● Activity:
Every line from the line containing "Where should I" through the end of the data is to be reproduced exactly, excluding pictures.

Stored records:

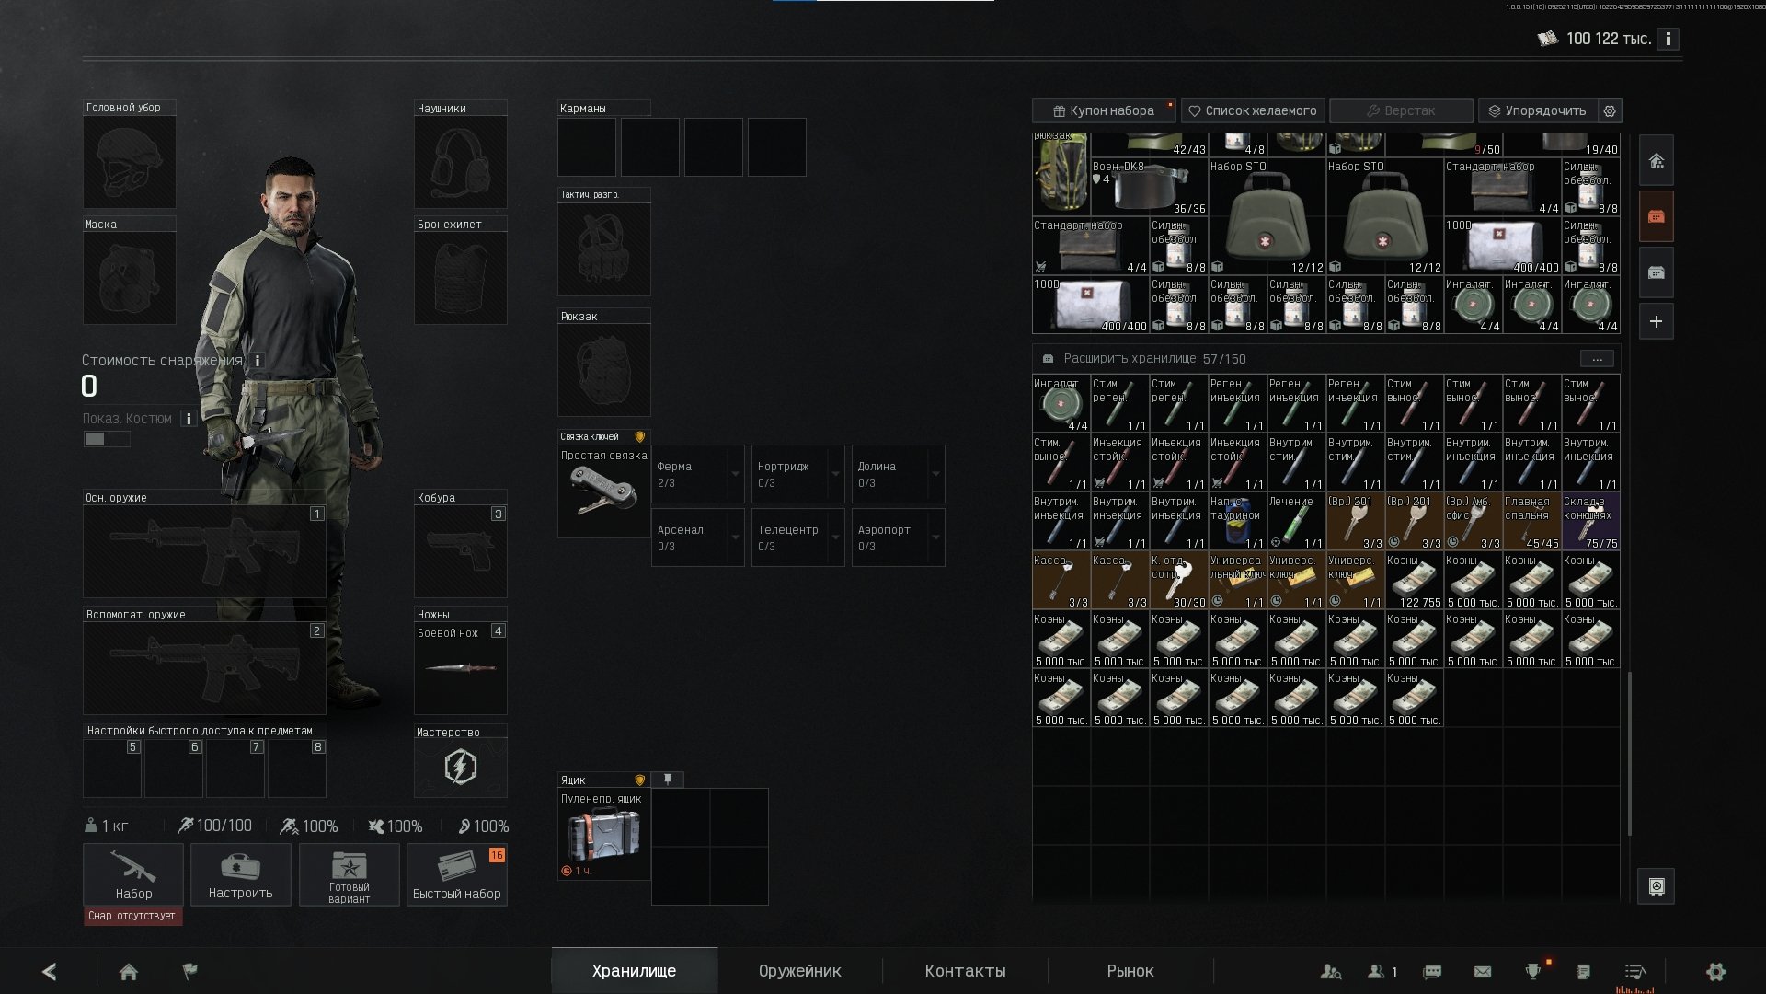This screenshot has height=994, width=1766.
Task: Switch to the Рынок tab
Action: (1130, 971)
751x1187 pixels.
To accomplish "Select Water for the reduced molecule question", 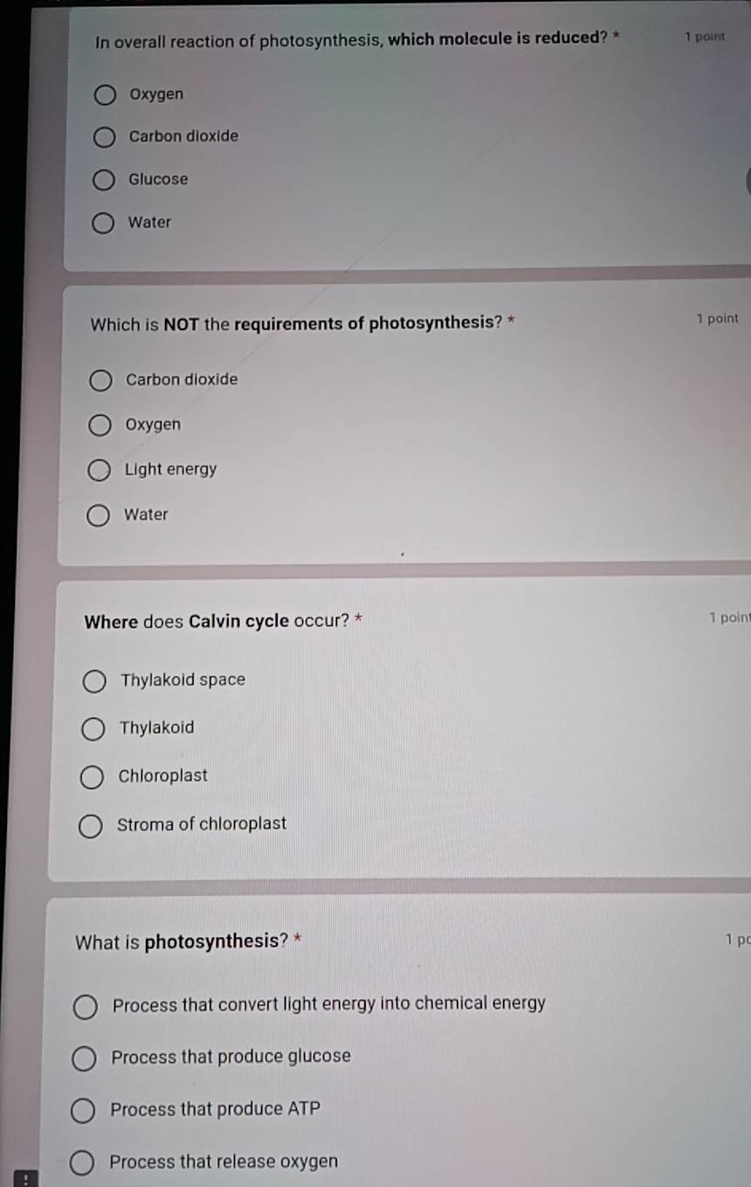I will (104, 223).
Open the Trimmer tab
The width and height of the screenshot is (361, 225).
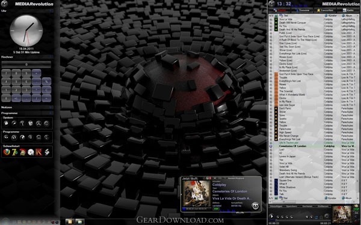point(302,10)
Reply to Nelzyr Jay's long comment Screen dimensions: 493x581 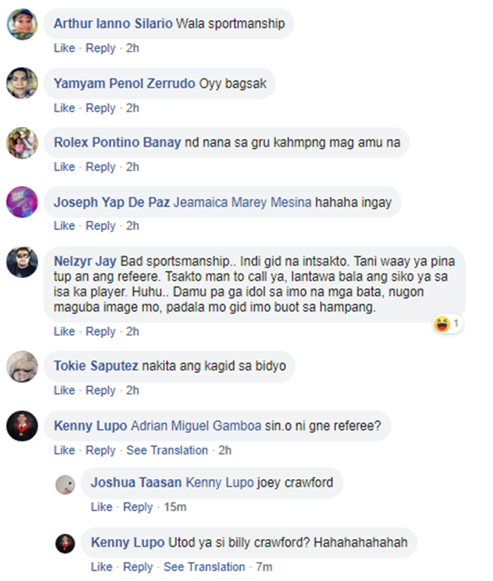tap(101, 332)
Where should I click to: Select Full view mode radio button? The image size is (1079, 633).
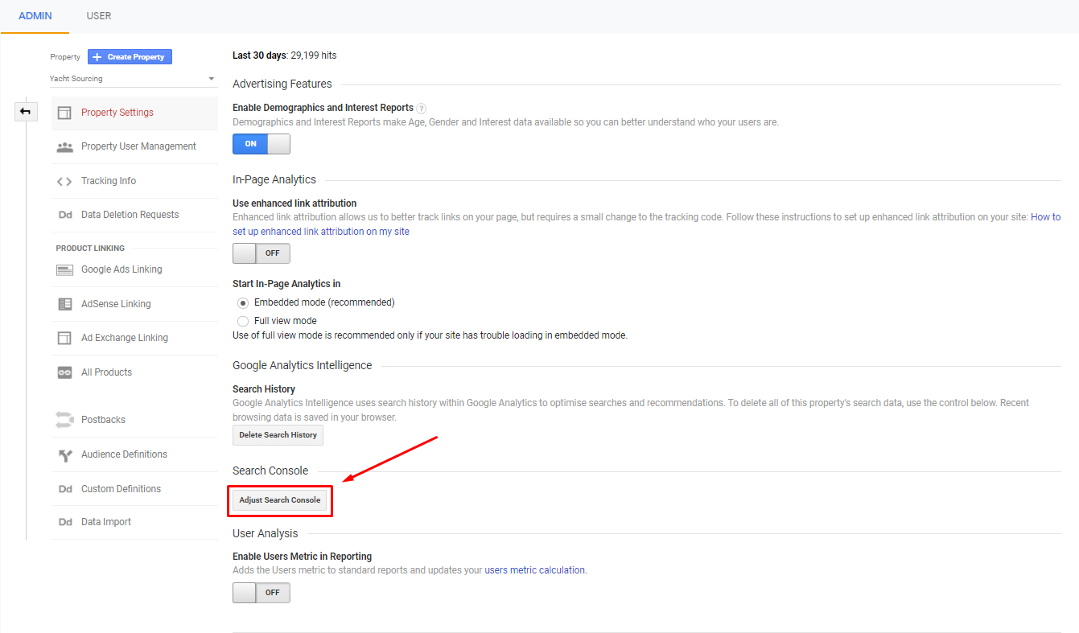click(x=243, y=321)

● Result:
Where should I click to: Select Full view mode radio button? The image size is (1079, 633).
click(x=243, y=321)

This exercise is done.